LGBT people are attacked during the “Day of Kisses”, an act of protest against Russia’s 2013 bill criminalising “propaganda of non-traditional sexual relations”. Photo CC-by-2.0: Roma Yandolin / Flickr. Some rights reserved.
Today marks the International Day against Homophobia. It’s commemorated every year on 17 May, and its goals are clear: to shine a light in the dark, overcome taboos, and share the most up-to-date data and findings about LGBT people and their lives — whether lesbian, gay, bisexual, transgender, queer or questioning. First and foremost, the day marks a turning point for science — for it was on 17 May when, after a mass of disproved data and studies, the World Health Organisation officially declassified homosexuality as an illness. From then on, homosexuality has not been considered an illness, for the simple reason that there is no scientific evidence to consider it as such. That said, the removal of homosexuality from a list of diseases and illnesses by no means fully resolves the immense number of political and social problems faced by LGBT people in a number of countries, including Russia. And that’s why today is a good opportunity to continue this campaign against illiteracy.
In Russia, the attitude of politicians and many ordinary citizens towards LGBT people is often based on ignorance, stimulating widespread prejudice and hatred. The country’s law, passed in 2013, against distributing propaganda about “non-traditional sexual orientations” to minors is one such result. The law presumes that children can become gay or lesbian simply from reading a newspaper article — of course, no scientific evidence to prove this was ever presented by the lawmakers behind the bill.
In justifying the law, Vladimir Putin declared that while any discrimination or oppression against LGBT people was unacceptable, so was “propaganda”. Essentially, the president called for calm on both sides, hoping that “people of both traditional and non-traditional [sexual] orientations can both stop this aggression”. The problem, however, is that a legislature which restricts the distribution of information about homosexuality for the sake of petty prejudice has itself committed an act of aggression.
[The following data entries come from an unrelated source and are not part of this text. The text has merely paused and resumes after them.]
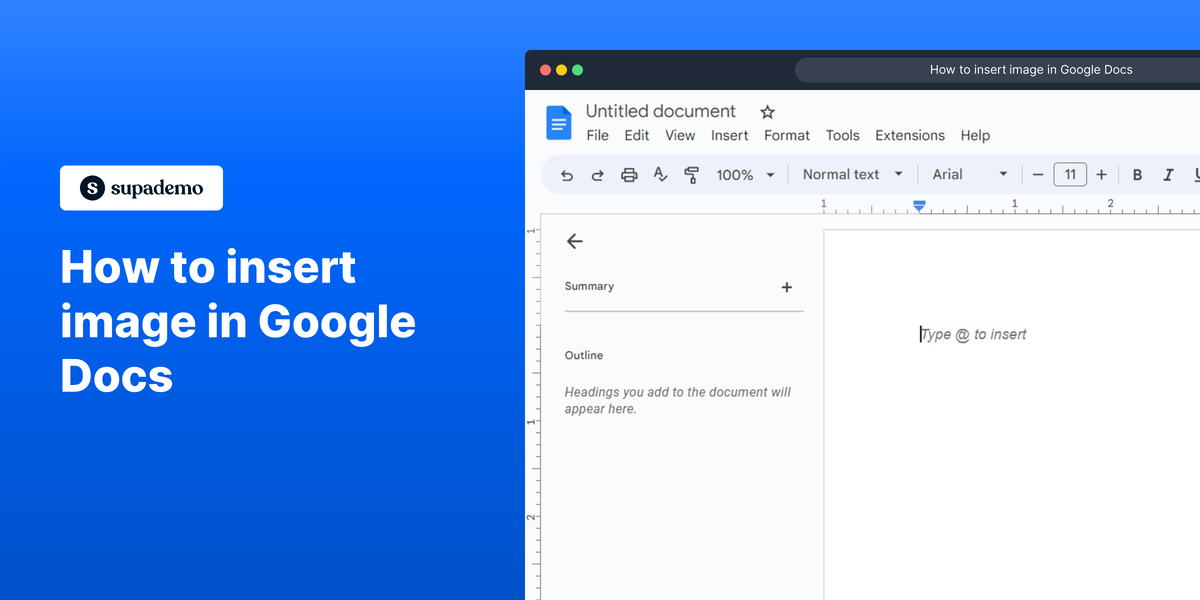Open the Extensions menu
This screenshot has height=600, width=1200.
(x=909, y=135)
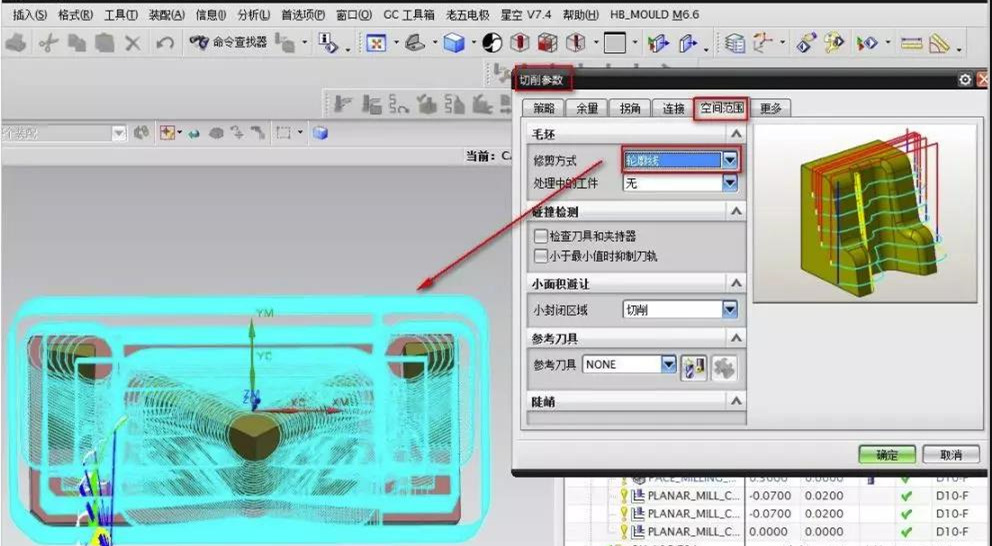The width and height of the screenshot is (992, 546).
Task: Open the 小封闭区域 dropdown
Action: [x=730, y=310]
By doing this, the authorities gave a green light from on high to beat us while we’re down.
Aggression is a daily fact of life for many gay, lesbian and transgender people living in Russia today
Aggression is a daily fact of life for many gay, lesbian and transgender people living in Russia today. Although fully reliable, scientifically sound data on acts of violence against LGBT people in our country do not really exist, some monitoring of these crimes is carried out by civic organisations, as required by international democratic structures. Arguments by civil society for the humane treatment of LGBT people are rejected by local politicians, who believe that any public-spirited activism by definition serves shady foreign interests. They refuse to see that those suffering in this story are Russian citizens — fellow citizens, who are being unjustly brutalised and victimised.
There’s much that we can’t know, and may never know. But a survey of open and accessible data, for example, newspaper articles, can give us an approximate scale of this campaign of violence.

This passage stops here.